Minister of School Education, Govt. of W.B
- In office 2006 - 2011
- Preceded by: Kanti Biswas
- Succeeded by: Partha Chatterjee

Minister of Health, Govt. of W.B
- In office 1992-2001

Member of Legislative Assembly
- In office 1977 - 1982; 1987 - 2001; 2006 - 2011
- Preceded by: Kashinath Mishra
- Succeeded by: Kashinath Mishra
- Constituency: Bankura
- In office 1996 - 2006

Personal details
- Born: 1 January 1940 (age 86) Bankura district, Bengal Presidency, British India
- Party: Communist Party of India (Marxist)
- Occupation: Politician

= Partha De =

Indian politician

Partha De (born 1940) is an Indian politician and a member of the Communist Party of India (Marxist).

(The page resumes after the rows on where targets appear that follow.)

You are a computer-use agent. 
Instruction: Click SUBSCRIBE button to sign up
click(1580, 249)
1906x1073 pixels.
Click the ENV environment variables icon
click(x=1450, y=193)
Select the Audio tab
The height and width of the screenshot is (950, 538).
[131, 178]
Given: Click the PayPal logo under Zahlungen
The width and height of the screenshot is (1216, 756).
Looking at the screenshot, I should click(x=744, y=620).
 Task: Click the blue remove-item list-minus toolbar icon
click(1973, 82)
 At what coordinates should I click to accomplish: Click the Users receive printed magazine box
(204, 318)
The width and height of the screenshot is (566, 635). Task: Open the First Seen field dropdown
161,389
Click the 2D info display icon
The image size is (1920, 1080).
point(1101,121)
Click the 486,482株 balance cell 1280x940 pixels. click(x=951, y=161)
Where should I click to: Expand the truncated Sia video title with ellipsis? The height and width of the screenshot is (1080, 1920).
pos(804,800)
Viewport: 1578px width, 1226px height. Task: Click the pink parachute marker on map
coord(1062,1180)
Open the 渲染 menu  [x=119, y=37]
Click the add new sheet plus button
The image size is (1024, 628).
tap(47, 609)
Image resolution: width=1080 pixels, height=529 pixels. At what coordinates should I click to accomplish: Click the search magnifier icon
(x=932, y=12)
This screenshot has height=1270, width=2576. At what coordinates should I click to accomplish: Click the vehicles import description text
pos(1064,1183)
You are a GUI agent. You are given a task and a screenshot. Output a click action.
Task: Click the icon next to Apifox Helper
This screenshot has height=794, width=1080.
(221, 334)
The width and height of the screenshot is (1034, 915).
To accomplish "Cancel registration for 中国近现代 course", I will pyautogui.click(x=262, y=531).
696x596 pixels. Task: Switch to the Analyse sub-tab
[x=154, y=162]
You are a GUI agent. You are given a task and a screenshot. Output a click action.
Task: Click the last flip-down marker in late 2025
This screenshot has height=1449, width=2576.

He has served as the School Education Minister and Health Minister in the Government of West Bengal.

== Political career ==
Partha De has represented Bankura Vidhan Sabha constituency as a Member of the Legislative Assembly of West Bengal for 5 terms, that is 25 years. He won in 1977, 1987, 1991, 1996 and 2006. He was a runner up in 1982 and 2001. In 2011, he decided to not contest in polls. He had served as the School Education Minister between 2006 and 2011 as a part of the Third Bhattacharjee ministry. He had also served as the health minister.